- Assignment -
Using the data below, return the stretch from the line that contains "[Comprar Chucrut Cochayuyo" through the line that contains "Dulzura Natural (72, 1452)", both included, exactly as it stands and nothing beyond it.

Pixel coordinate grounding data
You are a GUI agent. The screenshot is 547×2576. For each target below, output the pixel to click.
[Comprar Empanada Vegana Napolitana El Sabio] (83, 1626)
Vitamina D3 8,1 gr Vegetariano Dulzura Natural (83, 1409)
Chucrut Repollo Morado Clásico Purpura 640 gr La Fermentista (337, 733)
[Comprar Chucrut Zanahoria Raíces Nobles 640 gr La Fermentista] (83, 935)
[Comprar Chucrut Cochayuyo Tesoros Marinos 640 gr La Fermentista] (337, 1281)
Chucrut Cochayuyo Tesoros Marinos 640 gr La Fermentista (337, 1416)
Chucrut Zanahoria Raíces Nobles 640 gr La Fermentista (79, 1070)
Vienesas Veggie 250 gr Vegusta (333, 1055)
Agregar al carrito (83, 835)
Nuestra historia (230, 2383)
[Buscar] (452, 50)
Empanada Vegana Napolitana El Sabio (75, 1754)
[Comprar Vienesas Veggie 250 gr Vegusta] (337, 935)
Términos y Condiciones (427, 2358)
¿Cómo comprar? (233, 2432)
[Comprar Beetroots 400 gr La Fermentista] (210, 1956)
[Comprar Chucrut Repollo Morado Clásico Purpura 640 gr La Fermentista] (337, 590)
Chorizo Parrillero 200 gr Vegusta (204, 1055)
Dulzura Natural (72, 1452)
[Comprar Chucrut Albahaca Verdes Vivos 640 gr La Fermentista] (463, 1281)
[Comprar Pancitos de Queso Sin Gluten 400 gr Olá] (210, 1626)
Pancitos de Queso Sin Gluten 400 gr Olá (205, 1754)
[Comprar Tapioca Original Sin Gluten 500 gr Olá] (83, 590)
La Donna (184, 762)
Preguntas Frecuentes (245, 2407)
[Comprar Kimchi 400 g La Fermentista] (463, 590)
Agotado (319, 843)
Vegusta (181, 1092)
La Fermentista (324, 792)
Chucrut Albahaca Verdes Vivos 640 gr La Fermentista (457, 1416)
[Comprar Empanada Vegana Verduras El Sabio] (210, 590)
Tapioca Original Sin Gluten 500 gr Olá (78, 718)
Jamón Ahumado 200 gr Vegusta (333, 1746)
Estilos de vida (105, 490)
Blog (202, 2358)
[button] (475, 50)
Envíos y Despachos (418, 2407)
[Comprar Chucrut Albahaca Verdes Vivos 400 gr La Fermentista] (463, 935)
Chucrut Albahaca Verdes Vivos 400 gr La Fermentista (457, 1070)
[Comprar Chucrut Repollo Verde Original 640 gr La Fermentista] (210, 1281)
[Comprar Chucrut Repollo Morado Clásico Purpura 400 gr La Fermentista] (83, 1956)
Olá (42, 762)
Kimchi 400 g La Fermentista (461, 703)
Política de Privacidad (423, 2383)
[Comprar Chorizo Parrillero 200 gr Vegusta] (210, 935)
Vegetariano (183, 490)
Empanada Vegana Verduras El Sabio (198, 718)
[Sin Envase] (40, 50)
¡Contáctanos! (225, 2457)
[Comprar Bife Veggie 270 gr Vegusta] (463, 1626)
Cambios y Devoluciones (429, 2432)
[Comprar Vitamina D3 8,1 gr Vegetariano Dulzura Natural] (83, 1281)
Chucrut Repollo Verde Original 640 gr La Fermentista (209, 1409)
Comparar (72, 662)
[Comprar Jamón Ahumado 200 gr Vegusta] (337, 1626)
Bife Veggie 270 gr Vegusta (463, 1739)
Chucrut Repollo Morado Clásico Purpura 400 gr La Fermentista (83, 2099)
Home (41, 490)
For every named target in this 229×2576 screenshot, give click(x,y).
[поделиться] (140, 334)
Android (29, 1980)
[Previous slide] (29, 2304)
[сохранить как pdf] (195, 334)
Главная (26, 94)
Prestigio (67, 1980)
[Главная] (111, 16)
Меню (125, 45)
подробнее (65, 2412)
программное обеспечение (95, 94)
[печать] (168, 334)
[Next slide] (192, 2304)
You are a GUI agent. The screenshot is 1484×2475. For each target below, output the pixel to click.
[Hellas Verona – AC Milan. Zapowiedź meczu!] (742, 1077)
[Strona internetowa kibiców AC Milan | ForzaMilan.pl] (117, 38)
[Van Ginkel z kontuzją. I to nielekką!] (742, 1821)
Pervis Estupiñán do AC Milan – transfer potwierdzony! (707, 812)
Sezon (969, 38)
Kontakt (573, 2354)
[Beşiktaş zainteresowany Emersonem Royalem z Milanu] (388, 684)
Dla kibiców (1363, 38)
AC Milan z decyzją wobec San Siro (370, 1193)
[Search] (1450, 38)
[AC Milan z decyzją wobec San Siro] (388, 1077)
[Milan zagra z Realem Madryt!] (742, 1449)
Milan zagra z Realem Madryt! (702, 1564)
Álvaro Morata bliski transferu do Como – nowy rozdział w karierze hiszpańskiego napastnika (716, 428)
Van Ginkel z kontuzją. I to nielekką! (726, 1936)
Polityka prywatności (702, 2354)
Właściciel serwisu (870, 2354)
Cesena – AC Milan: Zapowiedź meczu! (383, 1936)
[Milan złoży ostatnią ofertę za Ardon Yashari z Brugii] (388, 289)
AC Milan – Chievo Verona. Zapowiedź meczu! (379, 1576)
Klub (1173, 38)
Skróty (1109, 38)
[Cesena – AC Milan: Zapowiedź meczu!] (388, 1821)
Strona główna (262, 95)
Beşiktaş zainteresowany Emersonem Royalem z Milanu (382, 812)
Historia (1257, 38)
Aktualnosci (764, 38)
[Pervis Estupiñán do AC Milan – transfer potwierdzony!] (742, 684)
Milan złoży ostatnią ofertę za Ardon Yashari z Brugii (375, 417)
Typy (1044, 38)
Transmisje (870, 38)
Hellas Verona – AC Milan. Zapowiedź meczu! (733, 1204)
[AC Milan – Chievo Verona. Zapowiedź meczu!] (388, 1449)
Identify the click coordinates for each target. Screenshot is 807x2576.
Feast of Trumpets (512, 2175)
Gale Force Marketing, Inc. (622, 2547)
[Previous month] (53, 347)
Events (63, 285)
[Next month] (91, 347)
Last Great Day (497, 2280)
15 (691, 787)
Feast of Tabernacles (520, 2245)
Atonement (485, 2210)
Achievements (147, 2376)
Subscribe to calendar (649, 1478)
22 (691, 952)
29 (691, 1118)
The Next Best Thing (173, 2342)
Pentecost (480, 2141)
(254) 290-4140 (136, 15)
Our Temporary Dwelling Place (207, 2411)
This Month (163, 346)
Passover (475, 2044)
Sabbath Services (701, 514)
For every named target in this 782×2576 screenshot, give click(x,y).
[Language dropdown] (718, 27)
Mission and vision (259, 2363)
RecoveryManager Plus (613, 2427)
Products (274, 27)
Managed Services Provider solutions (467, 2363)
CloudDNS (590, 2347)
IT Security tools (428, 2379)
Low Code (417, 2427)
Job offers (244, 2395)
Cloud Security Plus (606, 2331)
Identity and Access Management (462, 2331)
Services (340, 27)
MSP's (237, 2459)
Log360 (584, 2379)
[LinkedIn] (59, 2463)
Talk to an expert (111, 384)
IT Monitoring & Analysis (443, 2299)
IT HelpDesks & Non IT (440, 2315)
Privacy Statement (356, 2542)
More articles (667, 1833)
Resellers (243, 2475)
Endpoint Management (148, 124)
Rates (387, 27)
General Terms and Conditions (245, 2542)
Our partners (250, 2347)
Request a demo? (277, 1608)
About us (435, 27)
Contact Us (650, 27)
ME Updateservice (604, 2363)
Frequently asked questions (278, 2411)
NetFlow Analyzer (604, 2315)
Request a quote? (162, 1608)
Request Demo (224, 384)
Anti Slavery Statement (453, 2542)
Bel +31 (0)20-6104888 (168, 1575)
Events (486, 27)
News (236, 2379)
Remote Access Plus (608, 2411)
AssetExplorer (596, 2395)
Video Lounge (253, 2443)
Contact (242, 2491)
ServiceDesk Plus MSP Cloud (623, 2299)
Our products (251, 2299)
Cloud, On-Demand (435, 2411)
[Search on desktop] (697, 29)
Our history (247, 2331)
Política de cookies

- Answer space -
[Comprar Chucrut Cochayuyo Tesoros Marinos 640 gr La Fermentista] (337, 1281)
Chucrut Cochayuyo Tesoros Marinos 640 gr La Fermentista (337, 1416)
Chucrut Zanahoria Raíces Nobles 640 gr La Fermentista (79, 1070)
Vienesas Veggie 250 gr Vegusta (333, 1055)
Agregar al carrito (83, 835)
Nuestra historia (230, 2383)
[Buscar] (452, 50)
Empanada Vegana Napolitana El Sabio (75, 1754)
[Comprar Vienesas Veggie 250 gr Vegusta] (337, 935)
Términos y Condiciones (427, 2358)
¿Cómo comprar? (233, 2432)
[Comprar Beetroots 400 gr La Fermentista] (210, 1956)
[Comprar Chucrut Repollo Morado Clásico Purpura 640 gr La Fermentista] (337, 590)
Chorizo Parrillero 200 gr Vegusta (204, 1055)
Dulzura Natural (72, 1452)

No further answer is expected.